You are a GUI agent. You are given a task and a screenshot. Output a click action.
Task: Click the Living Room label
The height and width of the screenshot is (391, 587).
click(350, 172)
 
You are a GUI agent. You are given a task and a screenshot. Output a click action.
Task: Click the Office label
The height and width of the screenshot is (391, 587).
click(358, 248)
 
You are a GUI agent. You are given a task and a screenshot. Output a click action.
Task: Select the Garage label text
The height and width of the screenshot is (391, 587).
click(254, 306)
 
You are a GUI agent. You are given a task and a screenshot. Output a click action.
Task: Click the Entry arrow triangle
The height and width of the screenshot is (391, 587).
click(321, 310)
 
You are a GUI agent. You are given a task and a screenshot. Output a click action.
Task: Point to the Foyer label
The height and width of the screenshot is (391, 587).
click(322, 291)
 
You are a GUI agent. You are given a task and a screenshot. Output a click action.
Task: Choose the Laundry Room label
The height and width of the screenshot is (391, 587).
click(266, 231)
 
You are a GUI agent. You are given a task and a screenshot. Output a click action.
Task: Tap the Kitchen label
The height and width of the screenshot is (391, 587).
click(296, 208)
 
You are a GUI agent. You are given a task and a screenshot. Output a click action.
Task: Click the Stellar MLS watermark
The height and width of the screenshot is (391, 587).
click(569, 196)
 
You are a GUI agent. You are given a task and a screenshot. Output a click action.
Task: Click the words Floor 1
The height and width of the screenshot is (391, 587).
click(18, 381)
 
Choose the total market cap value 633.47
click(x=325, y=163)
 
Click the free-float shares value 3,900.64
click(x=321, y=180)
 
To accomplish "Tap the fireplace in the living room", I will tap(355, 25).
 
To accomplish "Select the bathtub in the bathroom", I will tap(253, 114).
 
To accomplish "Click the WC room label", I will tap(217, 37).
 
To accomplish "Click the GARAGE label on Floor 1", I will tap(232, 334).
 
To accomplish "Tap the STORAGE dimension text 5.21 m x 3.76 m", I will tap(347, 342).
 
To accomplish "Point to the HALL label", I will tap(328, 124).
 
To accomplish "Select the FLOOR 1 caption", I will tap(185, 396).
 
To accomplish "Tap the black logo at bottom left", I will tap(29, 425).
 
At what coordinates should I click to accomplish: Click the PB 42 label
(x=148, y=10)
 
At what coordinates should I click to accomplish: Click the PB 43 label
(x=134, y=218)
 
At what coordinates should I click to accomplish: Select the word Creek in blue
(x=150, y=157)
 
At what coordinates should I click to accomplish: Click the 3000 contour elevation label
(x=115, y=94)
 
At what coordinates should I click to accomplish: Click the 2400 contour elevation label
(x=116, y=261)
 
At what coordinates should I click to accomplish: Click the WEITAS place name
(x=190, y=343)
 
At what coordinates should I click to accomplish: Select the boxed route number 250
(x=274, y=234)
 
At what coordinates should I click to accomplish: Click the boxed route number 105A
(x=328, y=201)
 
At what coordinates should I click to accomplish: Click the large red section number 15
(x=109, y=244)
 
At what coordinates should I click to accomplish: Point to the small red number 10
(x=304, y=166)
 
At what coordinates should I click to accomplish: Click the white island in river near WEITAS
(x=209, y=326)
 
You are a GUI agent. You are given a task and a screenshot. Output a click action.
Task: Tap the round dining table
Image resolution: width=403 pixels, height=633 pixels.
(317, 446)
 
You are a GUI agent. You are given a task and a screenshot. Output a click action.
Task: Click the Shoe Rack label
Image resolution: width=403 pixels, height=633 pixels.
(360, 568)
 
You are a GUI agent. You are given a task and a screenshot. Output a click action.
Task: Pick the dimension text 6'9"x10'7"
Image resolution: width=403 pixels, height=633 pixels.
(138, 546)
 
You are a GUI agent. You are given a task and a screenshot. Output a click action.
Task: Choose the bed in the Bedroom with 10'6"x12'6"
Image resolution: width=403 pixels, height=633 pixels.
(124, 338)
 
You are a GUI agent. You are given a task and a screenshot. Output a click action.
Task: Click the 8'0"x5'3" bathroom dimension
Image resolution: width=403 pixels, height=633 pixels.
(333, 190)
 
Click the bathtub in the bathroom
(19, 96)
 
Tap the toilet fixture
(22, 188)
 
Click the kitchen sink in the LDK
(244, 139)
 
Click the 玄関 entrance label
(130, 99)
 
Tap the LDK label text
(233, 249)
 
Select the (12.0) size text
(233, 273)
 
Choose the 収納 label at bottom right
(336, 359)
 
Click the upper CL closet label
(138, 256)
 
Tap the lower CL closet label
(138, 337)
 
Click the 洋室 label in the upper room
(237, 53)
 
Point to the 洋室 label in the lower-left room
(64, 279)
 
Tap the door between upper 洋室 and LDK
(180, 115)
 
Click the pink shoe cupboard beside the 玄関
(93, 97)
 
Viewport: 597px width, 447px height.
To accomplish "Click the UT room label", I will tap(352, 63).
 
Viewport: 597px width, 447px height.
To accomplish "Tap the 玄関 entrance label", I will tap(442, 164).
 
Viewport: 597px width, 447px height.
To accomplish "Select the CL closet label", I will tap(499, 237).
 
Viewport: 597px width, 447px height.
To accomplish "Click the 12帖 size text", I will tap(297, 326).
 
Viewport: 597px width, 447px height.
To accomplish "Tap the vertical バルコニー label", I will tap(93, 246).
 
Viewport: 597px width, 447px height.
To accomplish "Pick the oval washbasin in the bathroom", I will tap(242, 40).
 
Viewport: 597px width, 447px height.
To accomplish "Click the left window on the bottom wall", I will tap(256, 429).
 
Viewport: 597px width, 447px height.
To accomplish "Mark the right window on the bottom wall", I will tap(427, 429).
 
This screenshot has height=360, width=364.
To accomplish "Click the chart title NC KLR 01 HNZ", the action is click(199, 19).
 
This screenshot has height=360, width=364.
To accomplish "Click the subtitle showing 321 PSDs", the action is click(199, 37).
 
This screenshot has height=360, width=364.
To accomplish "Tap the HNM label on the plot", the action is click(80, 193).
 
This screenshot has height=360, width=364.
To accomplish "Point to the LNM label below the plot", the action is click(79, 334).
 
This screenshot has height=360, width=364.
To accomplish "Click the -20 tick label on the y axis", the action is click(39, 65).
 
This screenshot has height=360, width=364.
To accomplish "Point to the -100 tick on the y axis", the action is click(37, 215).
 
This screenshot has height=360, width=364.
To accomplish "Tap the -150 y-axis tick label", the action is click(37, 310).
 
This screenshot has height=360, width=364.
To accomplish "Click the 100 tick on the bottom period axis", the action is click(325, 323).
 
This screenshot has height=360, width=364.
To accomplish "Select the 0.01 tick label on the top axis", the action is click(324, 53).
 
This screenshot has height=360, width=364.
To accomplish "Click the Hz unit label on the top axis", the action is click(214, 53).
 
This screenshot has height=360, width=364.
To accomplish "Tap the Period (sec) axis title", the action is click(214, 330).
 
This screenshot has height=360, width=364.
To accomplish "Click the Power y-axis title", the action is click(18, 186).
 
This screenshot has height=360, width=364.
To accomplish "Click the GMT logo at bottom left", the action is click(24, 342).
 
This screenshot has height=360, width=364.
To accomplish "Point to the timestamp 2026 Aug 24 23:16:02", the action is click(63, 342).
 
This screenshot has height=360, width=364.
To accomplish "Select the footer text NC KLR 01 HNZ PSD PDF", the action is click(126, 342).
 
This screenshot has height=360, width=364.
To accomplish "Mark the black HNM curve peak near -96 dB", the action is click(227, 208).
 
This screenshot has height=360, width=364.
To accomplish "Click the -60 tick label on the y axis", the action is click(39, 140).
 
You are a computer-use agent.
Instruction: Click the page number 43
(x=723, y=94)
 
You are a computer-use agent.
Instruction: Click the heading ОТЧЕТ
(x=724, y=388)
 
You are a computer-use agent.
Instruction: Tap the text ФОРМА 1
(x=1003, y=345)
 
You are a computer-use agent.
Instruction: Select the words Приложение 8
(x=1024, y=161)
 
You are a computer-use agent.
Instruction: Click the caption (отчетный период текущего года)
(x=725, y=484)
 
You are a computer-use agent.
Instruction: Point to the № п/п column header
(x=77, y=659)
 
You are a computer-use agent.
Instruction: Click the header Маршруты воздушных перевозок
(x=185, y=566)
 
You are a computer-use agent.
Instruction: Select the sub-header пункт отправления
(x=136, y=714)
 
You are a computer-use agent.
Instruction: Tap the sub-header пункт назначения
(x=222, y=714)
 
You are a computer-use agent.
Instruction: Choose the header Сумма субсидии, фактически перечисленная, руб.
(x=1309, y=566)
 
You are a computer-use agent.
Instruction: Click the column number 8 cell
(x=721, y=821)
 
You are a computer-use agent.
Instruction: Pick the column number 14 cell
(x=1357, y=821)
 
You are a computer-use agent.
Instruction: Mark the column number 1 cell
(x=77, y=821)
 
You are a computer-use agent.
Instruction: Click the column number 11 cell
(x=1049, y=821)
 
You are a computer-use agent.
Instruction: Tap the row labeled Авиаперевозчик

• **DIRECTIONS**
Reproduce the lines verbatim, from the line containing "At what coordinates should I click to accomplish: Click the 2400" through the line containing "(x=304, y=166)", including both of those lines.

• **FULL OUTPUT**
At what coordinates should I click to accomplish: Click the 2400 contour elevation label
(x=116, y=261)
 
At what coordinates should I click to accomplish: Click the WEITAS place name
(x=190, y=343)
 
At what coordinates should I click to accomplish: Select the boxed route number 250
(x=274, y=234)
 
At what coordinates should I click to accomplish: Click the boxed route number 105A
(x=328, y=201)
 
At what coordinates should I click to accomplish: Click the large red section number 15
(x=109, y=244)
 
At what coordinates should I click to accomplish: Point to the small red number 10
(x=304, y=166)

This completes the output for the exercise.